Study material:

────

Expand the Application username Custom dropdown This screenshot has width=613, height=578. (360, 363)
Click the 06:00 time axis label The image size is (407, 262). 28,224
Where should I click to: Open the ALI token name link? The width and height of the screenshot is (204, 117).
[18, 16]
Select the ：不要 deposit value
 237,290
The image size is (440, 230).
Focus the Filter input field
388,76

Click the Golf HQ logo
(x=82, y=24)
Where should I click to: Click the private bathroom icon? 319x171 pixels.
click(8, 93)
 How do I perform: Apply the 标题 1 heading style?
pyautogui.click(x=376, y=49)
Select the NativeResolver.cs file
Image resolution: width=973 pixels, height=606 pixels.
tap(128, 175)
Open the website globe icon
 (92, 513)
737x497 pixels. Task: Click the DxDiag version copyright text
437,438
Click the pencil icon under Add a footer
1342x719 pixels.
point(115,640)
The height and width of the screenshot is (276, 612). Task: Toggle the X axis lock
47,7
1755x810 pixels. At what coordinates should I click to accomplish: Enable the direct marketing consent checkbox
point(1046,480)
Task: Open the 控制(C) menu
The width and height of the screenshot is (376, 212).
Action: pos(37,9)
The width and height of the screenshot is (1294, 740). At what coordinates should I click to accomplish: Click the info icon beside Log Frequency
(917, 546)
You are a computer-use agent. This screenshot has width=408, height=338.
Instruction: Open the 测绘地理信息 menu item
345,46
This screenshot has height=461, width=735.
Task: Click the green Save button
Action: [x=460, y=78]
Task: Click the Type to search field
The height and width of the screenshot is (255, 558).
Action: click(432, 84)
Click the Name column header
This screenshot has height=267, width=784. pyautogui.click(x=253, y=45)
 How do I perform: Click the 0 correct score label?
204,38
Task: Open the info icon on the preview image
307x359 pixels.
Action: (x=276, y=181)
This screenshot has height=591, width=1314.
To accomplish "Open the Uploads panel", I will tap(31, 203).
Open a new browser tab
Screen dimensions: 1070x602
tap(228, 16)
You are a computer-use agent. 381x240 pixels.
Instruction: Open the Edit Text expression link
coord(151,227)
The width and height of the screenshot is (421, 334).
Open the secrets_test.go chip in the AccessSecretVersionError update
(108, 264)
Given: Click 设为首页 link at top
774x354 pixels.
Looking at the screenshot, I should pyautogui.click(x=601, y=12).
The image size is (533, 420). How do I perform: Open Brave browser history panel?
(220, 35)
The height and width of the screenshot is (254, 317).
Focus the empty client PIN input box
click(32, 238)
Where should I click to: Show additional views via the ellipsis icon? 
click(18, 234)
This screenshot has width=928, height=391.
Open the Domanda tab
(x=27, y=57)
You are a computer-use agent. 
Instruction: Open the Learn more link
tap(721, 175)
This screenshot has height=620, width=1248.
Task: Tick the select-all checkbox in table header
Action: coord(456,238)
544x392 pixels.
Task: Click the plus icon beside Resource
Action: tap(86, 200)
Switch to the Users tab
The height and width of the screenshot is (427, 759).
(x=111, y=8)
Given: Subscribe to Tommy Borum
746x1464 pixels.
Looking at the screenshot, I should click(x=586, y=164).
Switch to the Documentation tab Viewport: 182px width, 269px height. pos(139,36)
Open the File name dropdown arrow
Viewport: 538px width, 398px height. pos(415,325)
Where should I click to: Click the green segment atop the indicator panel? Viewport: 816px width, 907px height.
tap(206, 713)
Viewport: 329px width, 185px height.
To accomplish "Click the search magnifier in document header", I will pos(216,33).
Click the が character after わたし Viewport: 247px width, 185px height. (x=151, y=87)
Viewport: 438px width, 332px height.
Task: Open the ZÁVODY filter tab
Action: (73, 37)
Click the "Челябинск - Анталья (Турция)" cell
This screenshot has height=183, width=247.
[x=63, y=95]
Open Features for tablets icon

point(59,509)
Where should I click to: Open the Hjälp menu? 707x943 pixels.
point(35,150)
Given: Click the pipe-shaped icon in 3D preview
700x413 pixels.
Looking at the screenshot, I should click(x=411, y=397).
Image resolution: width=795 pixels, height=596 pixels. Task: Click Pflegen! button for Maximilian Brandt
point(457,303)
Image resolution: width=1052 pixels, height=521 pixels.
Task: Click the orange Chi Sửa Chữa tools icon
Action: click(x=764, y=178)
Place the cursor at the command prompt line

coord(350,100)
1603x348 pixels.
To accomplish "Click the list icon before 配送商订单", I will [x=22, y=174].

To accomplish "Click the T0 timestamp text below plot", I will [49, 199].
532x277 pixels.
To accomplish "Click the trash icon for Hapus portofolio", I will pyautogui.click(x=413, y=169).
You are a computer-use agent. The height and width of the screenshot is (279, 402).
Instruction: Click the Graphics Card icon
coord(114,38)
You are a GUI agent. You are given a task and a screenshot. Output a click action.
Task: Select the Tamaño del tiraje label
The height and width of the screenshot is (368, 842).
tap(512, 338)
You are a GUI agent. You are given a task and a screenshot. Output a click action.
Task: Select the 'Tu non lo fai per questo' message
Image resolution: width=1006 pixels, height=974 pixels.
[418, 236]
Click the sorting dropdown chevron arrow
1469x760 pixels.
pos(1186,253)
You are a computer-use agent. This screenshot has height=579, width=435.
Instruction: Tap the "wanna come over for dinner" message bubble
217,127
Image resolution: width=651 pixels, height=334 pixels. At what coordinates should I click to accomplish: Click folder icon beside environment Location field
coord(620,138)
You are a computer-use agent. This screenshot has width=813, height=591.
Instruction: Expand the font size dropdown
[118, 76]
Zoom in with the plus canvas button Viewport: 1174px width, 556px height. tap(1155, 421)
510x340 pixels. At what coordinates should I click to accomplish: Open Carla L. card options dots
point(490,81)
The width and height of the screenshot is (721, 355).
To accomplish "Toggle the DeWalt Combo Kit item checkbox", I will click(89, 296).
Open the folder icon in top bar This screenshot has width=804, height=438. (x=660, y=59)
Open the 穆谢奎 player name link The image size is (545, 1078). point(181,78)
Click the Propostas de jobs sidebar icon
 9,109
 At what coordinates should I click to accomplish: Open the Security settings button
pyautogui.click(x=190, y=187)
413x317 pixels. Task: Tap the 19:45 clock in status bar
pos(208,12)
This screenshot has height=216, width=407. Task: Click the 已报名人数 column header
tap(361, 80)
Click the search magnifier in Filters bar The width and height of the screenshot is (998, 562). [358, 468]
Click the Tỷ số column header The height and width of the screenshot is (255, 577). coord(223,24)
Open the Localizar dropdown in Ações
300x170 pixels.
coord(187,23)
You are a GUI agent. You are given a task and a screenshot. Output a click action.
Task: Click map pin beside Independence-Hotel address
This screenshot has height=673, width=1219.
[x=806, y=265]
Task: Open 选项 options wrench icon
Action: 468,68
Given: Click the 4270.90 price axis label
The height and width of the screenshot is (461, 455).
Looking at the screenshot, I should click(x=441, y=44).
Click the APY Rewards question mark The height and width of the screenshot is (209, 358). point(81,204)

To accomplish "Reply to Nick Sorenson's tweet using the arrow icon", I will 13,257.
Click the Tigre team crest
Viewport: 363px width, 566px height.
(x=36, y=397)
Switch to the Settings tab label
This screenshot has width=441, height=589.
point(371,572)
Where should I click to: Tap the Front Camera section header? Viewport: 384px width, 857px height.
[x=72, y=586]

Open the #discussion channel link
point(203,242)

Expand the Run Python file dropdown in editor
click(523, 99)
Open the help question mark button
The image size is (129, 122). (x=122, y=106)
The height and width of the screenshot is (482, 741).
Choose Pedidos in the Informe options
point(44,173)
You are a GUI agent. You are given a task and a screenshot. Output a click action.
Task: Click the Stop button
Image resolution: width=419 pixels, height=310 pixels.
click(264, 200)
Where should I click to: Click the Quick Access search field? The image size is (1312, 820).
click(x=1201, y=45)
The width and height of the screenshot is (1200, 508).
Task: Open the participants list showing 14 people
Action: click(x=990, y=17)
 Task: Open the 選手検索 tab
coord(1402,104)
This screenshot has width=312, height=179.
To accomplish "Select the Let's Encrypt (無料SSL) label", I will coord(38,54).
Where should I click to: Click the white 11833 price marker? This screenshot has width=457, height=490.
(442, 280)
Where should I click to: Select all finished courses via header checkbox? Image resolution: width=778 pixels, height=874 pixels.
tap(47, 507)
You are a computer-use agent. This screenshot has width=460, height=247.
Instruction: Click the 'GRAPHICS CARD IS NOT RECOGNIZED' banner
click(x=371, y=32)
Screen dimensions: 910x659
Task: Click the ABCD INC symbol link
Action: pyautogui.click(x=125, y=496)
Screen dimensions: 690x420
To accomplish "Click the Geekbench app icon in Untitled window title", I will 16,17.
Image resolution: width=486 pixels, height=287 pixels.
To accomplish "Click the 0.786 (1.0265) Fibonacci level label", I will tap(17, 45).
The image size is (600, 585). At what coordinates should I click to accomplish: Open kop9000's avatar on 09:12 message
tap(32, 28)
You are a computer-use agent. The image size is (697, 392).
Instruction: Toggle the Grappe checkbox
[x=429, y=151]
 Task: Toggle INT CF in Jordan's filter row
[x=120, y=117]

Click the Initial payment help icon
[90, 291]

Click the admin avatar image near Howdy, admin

────

Task instructions: If a line above holds the string "magnifier", copy it out.

Written solution:
To accomplish "Click the search magnifier in document header", I will pos(216,33).
Click the search magnifier in Filters bar The width and height of the screenshot is (998, 562). [358, 468]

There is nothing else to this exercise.